Nessa terça-feira (17) foi confirmado o primeiro caso de coronavírus nas dependências da Caixa Econômica Federal (CEF) em Brasília-DF.
Trata-se de um funcionário lotado no Edifício Matriz I, localizado no centro da Capital Federal. O que mais chama a atenção, em relação à propagação da pandemia no banco, que acaba de confirmar a primeira morte em solo brasileiro, são as medidas da direção para conter a epidemia nas dependências do banco.
Higienização em todo o andar do prédio, onde está lotado o contaminado; empregados que trabalhavam diretamente com o mesmo passarem a trabalhar em sistema remoto por 14 dias e orientações, por meio de nota em e-mail corporativo, sobre as diretrizes divulgadas pelo Ministério da Saúde, são medidas inócuas em relação às condições das dependências e agências bancárias, que são um ambiente propício para a propagação da doença.
Apenas o exemplo do Edifício Matriz I já é suficiente para termos a noção de que a direção da Caixa não vê com a menor preocupação o problema da pandemia, em que os casos dos contágios só vem aumentando.
O prédio tem mais de 15 andares, com cerca de mil trabalhadores, que neste momento estão correndo o risco iminente de serem infectados, pois são ambientes pouco arejados, sem materiais de proteção, tais como álcool gel (que está faltando no mercado), máscaras, luvas, etc.

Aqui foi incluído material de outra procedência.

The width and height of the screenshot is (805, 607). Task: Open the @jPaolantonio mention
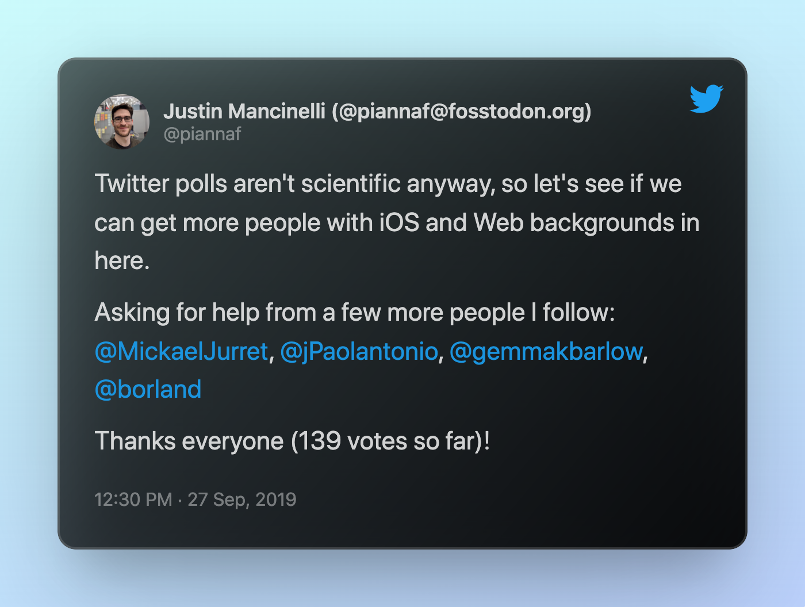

E aqui estamos apenas tratando de dependências internas do banco, quando nas agências o quadro se agrava de maneira avassaladora.

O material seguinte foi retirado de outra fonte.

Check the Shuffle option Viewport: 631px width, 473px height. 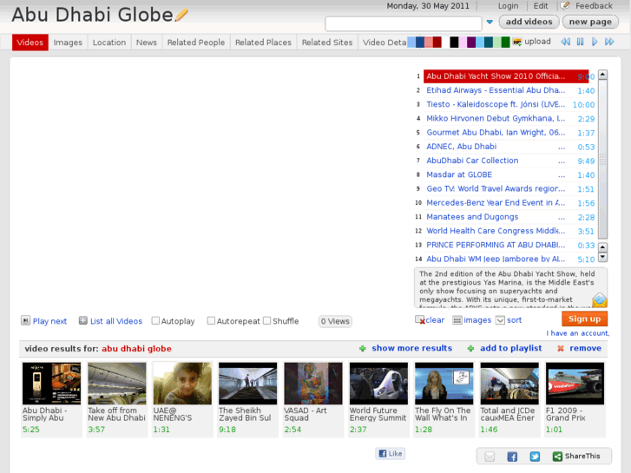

Um relato de um funcionário dá o tom da gravidade da situação, quando faz a denúncia no seu setor de atendimento em que uma cliente que tossia e apresentava falta de ar foi perguntada sobre os seus sintomas e a mesma respondeu que ela estava aguardando o resultado do exame para confirmar se estava com o coronavírus, após chegar de viagem.
Todo mundo sabe como são as agências bancários no Brasil, um verdadeiro caos, lotadas sem ventilação. Nas salas de autoatendimento as pessoas ficam aglomeradas; uma tosse de um infectado, já era.
As medidas adotadas pela direção do banco são totalmente ineficazes para a contenção da propagação do vírus, os bancários da Caixa e seus clientes sofrem um sério risco de contaminação.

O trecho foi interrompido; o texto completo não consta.